An ENVIRONMENTAL activist said it was “unbelievable” that less than half of the city’s schools use a government program to provide free period products.
Only 32 of the 67 state-funded Brighton and Hove schools ordered free products for their students between January 2020, when the program was introduced, and the end of last year.
Ella Daish, who started the End Period Plastic campaign, said the Education Department’s figures were concerning both socially and environmentally.
% image (‘12057252’, type = “article-full”, alt = “Ella, who lives in Brighton, said the numbers were ” amazing “”)
She said: “No one should miss their training because they don’t have access to these essentials, which is why registration is crucial.
“I urge schools to register and choose the green options available so that we can tackle period poverty and protect the environment at the same time.”
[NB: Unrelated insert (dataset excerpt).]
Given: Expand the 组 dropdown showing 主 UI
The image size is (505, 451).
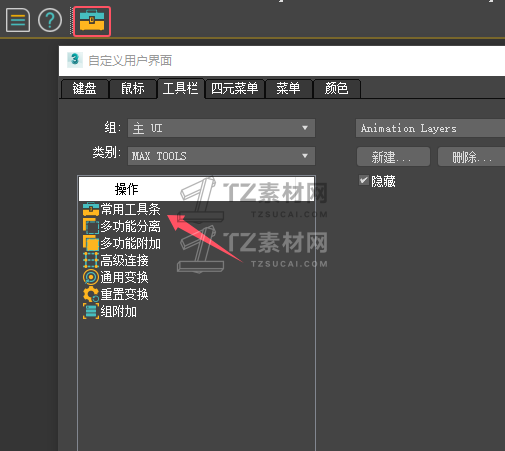Looking at the screenshot, I should [221, 128].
The Red Box Project, which campaigned for the program to be introduced, said all schools should participate to support one in 10 young people in times of poverty.
The products they can order include sanitary napkins and tampons, as well as eco-friendly alternatives such as menstrual cups and reusable pads.
They are available to all students who need them, including those who have forgotten products, who start their period unexpectedly, or cannot afford it.
Figures show that £ 17,045 has been spent in total to supply the products to Brighton and Hove.
Each participating school spent an average of £ 530, or around 70% of the £ 754 cap.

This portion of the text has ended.